(Beginning of Information provided)
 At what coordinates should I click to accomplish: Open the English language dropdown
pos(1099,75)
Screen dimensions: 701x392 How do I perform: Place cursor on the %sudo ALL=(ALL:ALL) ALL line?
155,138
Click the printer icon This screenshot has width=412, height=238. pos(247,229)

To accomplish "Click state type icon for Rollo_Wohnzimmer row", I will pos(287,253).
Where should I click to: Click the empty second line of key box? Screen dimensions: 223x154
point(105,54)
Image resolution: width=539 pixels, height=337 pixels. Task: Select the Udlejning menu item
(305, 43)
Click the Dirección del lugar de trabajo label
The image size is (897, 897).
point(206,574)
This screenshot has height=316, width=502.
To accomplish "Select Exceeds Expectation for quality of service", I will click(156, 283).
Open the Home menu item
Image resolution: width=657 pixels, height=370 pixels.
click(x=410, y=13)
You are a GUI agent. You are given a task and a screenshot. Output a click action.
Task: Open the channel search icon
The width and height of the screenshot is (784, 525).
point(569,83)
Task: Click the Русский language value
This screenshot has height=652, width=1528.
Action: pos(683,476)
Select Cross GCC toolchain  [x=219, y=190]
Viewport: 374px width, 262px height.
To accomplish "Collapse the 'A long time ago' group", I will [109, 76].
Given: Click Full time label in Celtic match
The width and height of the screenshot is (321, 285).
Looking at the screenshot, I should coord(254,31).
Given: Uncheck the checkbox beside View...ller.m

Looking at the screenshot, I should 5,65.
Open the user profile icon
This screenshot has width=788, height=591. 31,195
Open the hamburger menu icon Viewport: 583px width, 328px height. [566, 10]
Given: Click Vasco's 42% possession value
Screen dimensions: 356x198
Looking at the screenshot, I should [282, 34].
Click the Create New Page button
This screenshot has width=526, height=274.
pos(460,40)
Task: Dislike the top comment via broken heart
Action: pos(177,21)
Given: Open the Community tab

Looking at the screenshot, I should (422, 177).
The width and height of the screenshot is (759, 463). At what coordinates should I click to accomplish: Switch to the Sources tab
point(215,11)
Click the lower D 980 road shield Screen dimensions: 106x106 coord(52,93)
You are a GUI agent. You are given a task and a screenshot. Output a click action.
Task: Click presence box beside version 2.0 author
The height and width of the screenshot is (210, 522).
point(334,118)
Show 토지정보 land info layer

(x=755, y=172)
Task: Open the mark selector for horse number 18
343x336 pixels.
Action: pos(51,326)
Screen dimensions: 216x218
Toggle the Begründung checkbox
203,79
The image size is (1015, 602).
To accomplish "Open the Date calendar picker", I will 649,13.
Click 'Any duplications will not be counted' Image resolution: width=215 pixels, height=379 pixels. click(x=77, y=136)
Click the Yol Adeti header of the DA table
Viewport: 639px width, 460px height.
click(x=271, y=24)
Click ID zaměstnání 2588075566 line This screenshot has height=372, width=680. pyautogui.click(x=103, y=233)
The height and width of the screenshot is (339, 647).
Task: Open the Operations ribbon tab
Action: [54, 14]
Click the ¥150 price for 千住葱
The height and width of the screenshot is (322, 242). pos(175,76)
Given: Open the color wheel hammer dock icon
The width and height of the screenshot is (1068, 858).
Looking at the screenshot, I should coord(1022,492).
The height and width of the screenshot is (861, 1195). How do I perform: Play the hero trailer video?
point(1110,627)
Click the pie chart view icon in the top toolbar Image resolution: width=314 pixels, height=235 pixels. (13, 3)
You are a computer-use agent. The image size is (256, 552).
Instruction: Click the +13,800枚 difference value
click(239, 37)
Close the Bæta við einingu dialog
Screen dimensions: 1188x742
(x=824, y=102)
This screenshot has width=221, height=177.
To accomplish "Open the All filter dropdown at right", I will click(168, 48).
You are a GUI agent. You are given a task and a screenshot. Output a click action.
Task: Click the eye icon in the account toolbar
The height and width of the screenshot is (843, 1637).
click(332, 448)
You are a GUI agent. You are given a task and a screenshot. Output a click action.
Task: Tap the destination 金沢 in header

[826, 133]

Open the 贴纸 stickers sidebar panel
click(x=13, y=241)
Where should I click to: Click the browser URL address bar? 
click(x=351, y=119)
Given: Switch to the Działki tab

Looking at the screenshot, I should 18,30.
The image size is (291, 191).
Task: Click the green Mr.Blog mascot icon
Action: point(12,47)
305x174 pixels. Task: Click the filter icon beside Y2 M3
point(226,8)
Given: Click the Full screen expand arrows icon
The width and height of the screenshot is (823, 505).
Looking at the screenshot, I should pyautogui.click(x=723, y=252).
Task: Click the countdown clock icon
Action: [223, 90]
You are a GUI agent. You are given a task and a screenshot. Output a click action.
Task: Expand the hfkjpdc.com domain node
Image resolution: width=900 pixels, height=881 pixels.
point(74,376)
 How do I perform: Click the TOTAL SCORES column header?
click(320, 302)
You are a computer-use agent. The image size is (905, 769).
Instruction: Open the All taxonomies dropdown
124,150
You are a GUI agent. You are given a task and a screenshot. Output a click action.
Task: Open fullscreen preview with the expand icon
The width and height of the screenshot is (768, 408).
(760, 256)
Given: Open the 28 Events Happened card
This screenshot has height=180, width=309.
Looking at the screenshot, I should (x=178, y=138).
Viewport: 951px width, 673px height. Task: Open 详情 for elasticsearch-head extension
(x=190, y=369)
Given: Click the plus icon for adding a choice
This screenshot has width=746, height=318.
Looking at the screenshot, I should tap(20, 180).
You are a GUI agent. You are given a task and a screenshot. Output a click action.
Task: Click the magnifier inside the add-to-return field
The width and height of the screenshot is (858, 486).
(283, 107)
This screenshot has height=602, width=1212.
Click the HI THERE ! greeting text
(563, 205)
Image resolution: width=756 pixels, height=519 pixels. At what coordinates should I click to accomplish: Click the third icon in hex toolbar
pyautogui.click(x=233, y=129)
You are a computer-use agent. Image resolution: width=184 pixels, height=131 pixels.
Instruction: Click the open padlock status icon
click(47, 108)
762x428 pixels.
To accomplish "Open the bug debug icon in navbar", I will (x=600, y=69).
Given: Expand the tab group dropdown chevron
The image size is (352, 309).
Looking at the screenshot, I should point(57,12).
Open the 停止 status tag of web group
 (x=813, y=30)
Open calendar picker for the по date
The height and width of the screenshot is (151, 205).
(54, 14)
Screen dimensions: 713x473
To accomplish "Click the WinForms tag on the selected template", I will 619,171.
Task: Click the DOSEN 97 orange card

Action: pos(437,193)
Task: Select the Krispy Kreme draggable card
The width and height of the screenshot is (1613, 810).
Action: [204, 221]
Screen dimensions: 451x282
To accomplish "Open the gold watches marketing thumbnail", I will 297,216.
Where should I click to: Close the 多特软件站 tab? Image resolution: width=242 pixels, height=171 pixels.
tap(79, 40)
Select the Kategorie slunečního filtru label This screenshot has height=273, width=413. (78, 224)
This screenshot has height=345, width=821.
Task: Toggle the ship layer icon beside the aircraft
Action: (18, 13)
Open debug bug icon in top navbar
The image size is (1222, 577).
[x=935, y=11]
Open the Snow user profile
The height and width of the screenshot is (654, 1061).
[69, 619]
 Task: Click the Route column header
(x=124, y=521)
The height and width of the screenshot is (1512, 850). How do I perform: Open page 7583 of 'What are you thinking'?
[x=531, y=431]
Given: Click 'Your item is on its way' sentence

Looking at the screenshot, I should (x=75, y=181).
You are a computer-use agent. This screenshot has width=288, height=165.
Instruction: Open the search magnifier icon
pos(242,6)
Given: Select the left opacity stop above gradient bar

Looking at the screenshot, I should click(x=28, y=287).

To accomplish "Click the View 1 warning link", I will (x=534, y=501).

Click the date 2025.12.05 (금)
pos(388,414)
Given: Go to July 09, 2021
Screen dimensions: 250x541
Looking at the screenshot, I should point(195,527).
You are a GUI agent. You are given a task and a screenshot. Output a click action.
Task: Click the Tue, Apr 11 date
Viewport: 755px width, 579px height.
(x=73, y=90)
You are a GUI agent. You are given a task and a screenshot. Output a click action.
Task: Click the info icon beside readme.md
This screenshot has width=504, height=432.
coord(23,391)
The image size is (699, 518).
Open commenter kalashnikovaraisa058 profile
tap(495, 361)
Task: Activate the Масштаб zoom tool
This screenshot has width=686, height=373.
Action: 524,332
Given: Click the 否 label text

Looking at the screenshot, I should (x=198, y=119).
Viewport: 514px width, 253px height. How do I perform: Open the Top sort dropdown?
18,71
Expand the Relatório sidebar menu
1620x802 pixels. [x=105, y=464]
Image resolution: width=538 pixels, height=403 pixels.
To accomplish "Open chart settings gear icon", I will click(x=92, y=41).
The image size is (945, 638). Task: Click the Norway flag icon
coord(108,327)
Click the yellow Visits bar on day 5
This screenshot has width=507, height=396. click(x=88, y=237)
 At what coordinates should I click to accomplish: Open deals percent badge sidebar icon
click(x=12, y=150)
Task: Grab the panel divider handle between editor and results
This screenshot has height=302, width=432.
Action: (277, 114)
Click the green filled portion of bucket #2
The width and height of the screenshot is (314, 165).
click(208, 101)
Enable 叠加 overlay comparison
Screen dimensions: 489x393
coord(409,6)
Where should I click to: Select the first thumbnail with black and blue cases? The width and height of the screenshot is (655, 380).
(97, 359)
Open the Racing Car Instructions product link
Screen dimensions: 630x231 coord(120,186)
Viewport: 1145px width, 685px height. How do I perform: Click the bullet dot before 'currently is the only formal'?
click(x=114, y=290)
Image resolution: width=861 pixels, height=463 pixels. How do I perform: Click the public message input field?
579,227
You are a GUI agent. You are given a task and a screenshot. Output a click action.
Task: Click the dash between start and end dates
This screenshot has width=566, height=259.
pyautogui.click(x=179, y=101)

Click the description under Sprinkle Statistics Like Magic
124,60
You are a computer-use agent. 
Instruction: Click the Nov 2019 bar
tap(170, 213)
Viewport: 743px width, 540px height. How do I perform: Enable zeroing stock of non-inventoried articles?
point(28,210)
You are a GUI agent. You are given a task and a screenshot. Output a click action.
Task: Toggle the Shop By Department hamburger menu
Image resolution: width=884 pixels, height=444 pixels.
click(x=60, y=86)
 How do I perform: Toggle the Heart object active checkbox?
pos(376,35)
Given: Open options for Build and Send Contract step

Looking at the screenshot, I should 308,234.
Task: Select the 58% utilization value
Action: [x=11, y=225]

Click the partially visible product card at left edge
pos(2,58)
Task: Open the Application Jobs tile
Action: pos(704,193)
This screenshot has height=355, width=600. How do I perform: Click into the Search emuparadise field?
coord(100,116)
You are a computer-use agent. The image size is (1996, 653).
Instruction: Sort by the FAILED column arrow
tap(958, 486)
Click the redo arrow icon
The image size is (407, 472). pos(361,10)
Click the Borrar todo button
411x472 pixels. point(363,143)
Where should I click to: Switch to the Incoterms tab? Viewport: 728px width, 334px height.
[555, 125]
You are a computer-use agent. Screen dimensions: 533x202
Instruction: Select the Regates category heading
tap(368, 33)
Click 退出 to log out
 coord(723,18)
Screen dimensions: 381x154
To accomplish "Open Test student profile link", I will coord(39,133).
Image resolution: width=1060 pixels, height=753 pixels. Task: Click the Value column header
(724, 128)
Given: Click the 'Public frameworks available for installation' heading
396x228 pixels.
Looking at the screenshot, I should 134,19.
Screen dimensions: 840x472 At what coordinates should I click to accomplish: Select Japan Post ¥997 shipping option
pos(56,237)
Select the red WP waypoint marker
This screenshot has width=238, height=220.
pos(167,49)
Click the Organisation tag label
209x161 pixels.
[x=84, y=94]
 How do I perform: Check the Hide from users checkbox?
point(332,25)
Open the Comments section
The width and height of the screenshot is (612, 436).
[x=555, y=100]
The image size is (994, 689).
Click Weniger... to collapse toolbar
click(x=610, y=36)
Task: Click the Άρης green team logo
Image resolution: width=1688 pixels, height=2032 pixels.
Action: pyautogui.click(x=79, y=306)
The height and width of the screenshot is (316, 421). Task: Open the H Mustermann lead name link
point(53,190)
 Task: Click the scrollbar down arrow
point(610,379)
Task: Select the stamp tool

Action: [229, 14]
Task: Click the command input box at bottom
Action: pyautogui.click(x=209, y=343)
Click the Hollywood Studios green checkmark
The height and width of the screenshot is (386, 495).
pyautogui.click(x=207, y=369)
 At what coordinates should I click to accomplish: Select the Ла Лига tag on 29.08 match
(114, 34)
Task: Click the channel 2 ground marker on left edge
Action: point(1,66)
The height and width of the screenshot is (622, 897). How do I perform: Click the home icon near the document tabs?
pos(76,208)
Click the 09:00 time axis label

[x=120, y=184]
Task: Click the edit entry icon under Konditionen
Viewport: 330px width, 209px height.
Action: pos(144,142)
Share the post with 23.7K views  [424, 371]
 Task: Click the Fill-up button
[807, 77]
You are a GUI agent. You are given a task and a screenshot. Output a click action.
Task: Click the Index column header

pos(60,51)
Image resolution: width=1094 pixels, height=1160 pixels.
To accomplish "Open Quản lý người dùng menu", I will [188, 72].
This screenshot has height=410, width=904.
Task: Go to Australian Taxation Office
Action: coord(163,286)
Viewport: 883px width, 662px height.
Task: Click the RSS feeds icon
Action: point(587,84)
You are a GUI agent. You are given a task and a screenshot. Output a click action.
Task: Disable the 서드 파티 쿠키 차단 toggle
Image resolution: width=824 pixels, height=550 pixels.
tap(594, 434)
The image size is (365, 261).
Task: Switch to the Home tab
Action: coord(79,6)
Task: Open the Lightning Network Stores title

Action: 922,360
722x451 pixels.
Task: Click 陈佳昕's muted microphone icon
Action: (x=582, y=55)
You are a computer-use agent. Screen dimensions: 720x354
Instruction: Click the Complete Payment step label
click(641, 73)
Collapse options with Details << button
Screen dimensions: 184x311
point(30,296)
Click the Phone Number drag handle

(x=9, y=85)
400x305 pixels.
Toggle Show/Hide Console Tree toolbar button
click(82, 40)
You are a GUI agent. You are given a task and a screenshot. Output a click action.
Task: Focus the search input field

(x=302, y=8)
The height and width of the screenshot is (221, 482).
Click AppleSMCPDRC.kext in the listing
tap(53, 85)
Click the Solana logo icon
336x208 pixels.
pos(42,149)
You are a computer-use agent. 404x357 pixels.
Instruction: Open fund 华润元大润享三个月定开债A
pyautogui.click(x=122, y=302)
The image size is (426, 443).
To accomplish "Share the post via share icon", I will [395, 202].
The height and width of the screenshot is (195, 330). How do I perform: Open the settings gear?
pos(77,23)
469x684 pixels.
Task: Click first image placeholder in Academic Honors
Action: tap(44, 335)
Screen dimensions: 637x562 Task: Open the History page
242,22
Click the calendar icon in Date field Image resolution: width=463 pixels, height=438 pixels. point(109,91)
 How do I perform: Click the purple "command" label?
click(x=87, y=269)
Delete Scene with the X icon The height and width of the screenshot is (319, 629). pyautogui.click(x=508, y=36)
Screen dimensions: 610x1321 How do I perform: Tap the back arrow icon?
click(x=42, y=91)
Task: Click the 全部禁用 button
(End of Information provided)
:: Aim of the exercise ::
Find the string "chart" in the listing and copy every line in which it occurs.

:: Solved problem ::
Click the pie chart view icon in the top toolbar Image resolution: width=314 pixels, height=235 pixels. (13, 3)
To accomplish "Open chart settings gear icon", I will click(x=92, y=41).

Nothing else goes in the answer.